__Task goal__
What's needed: every entry, printed exactly, minus the images.

[Stored records]
BEGIN
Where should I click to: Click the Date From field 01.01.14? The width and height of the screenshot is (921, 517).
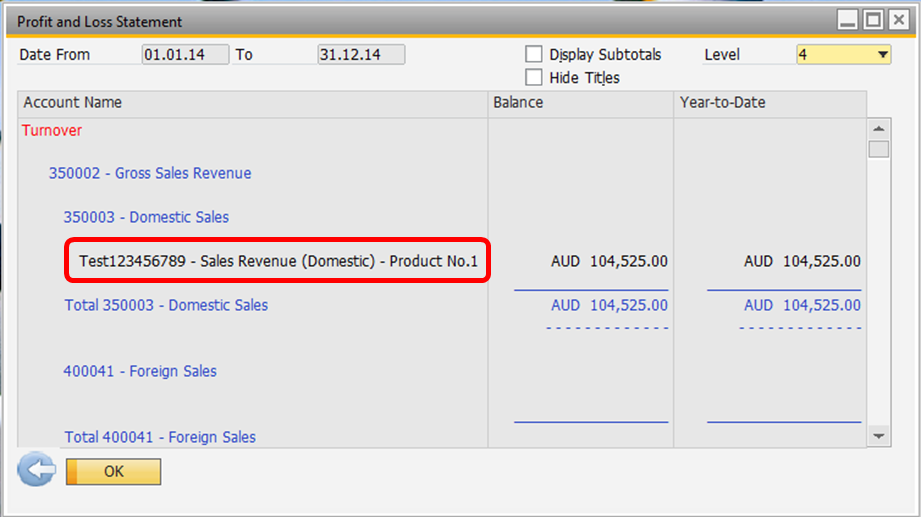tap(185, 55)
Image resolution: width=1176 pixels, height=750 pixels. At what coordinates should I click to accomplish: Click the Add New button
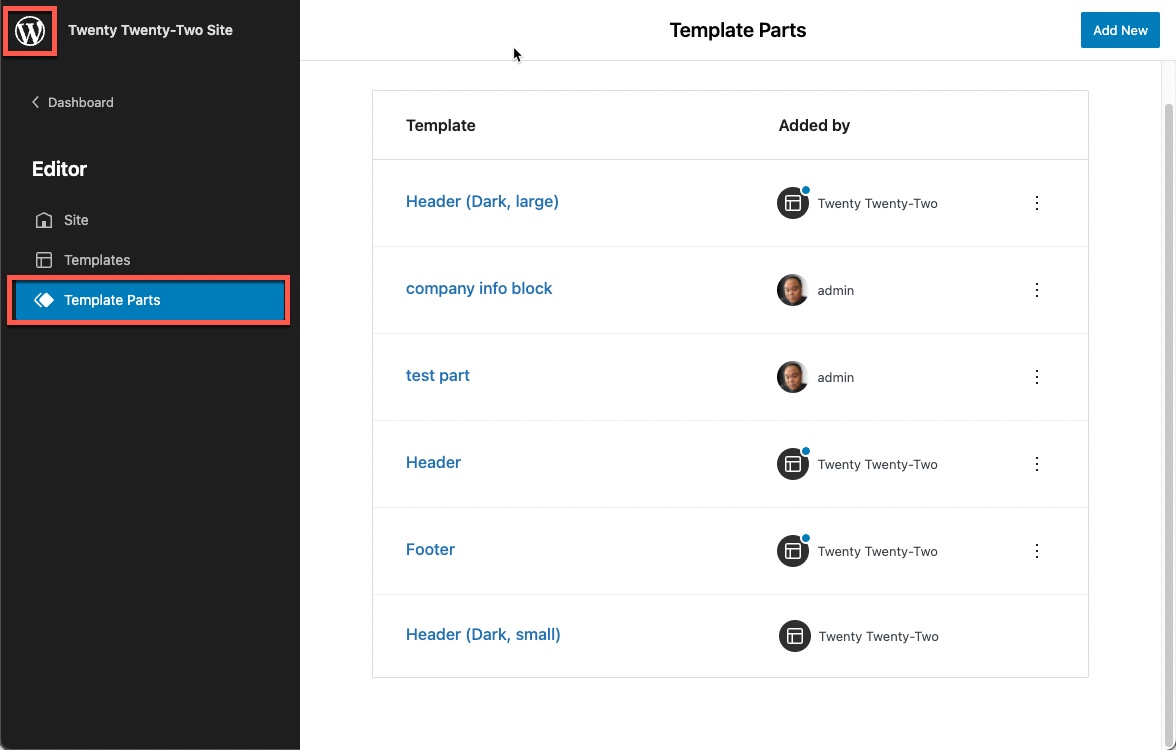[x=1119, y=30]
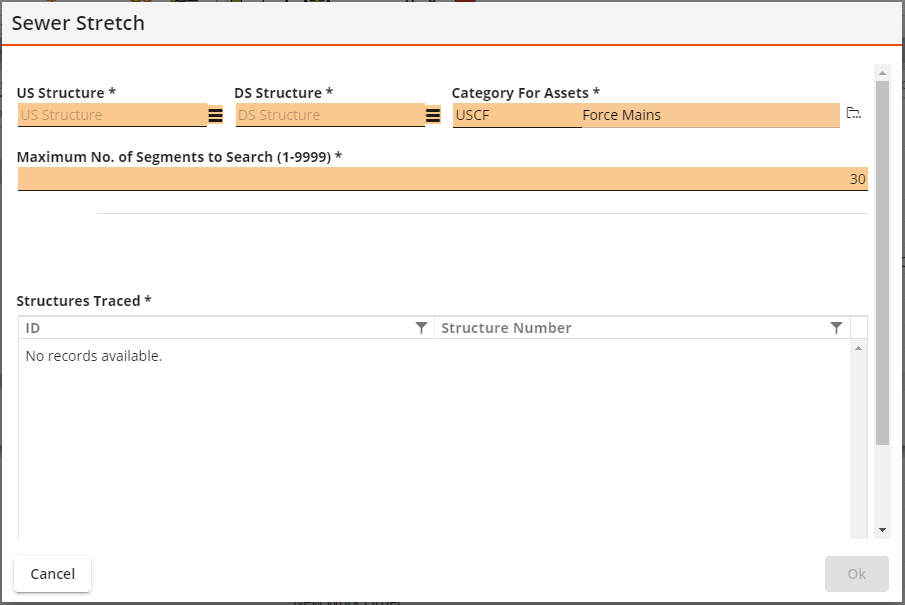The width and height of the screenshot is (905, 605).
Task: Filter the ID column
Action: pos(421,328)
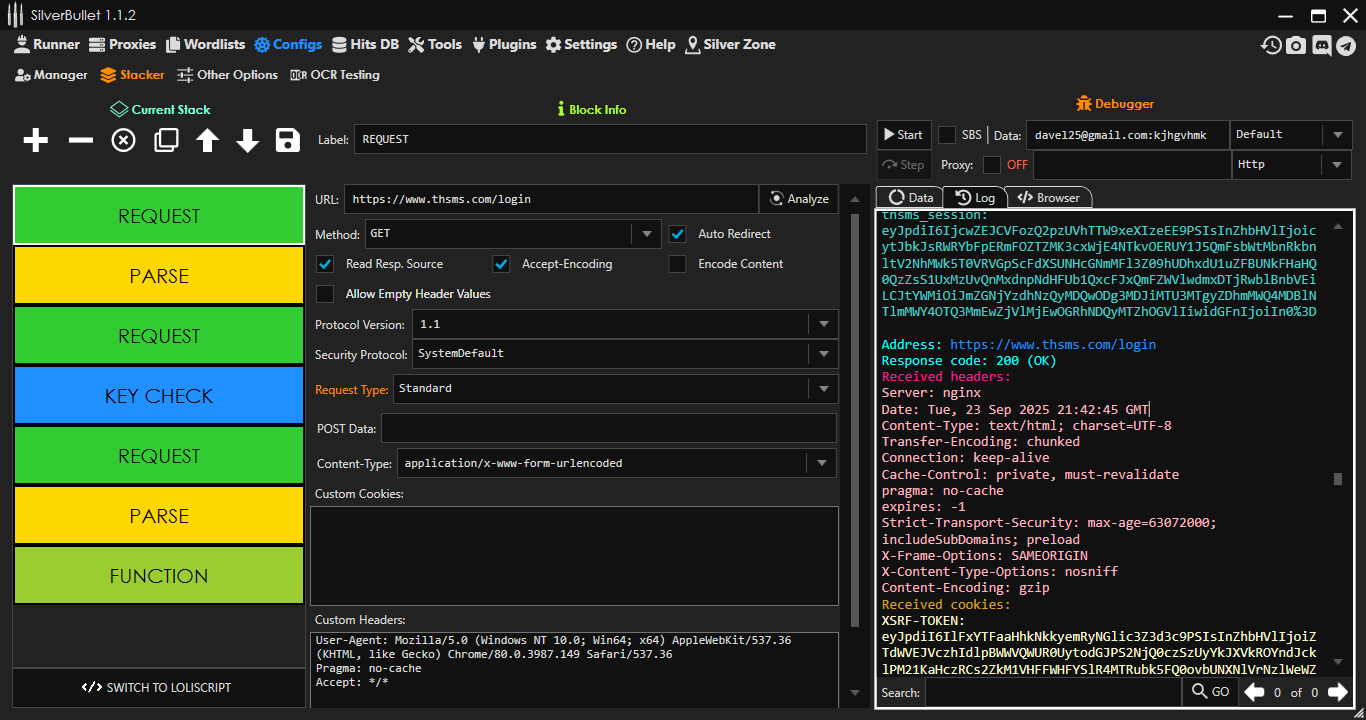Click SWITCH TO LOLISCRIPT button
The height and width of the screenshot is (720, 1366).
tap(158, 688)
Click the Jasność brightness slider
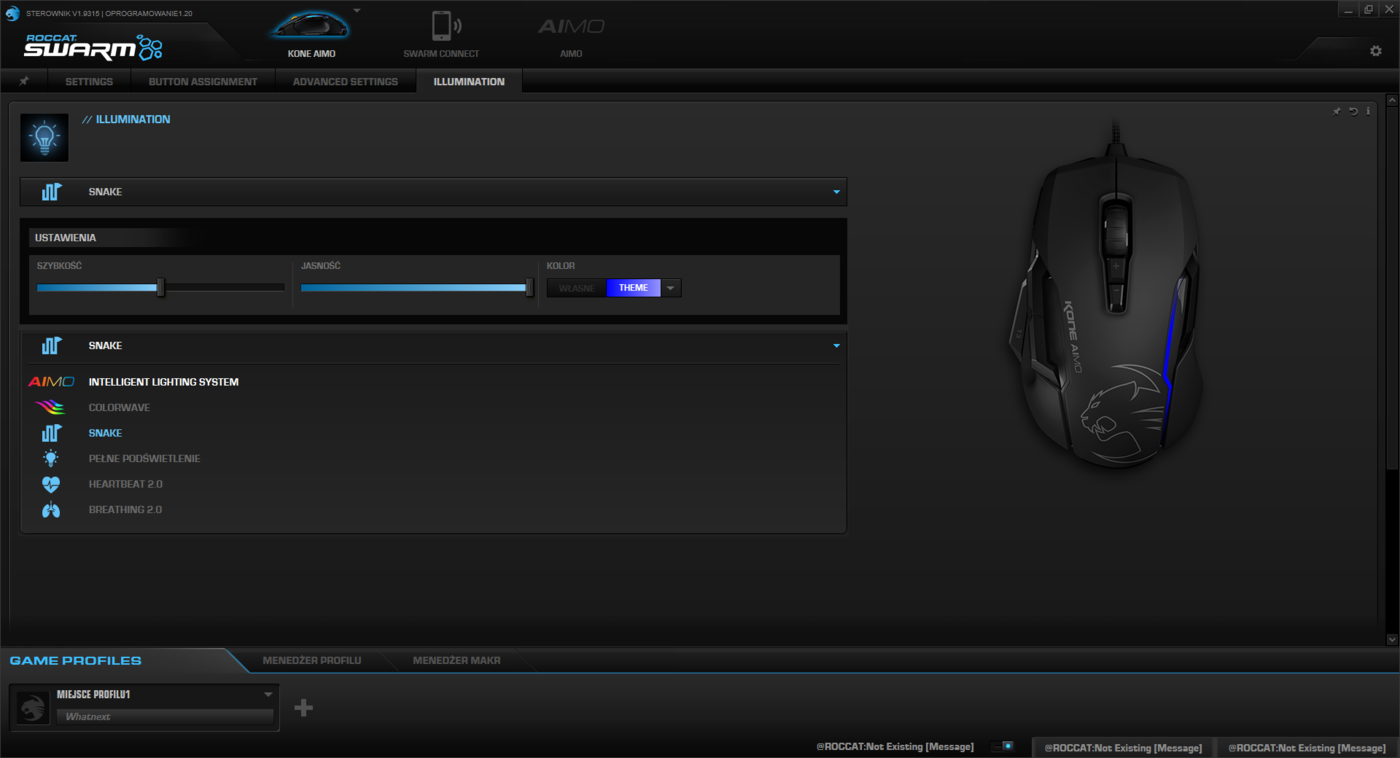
END
__Reply__
Where should I click to: Click the Date From field 01.01.14? The width and height of the screenshot is (921, 517).
tap(185, 55)
Image resolution: width=1176 pixels, height=750 pixels. At what coordinates should I click to accomplish: Click the Add New button
[x=1119, y=30]
The width and height of the screenshot is (905, 605).
Task: Filter the ID column
Action: pos(421,328)
Click SWITCH TO LOLISCRIPT button
The height and width of the screenshot is (720, 1366).
tap(158, 688)
Click the Jasność brightness slider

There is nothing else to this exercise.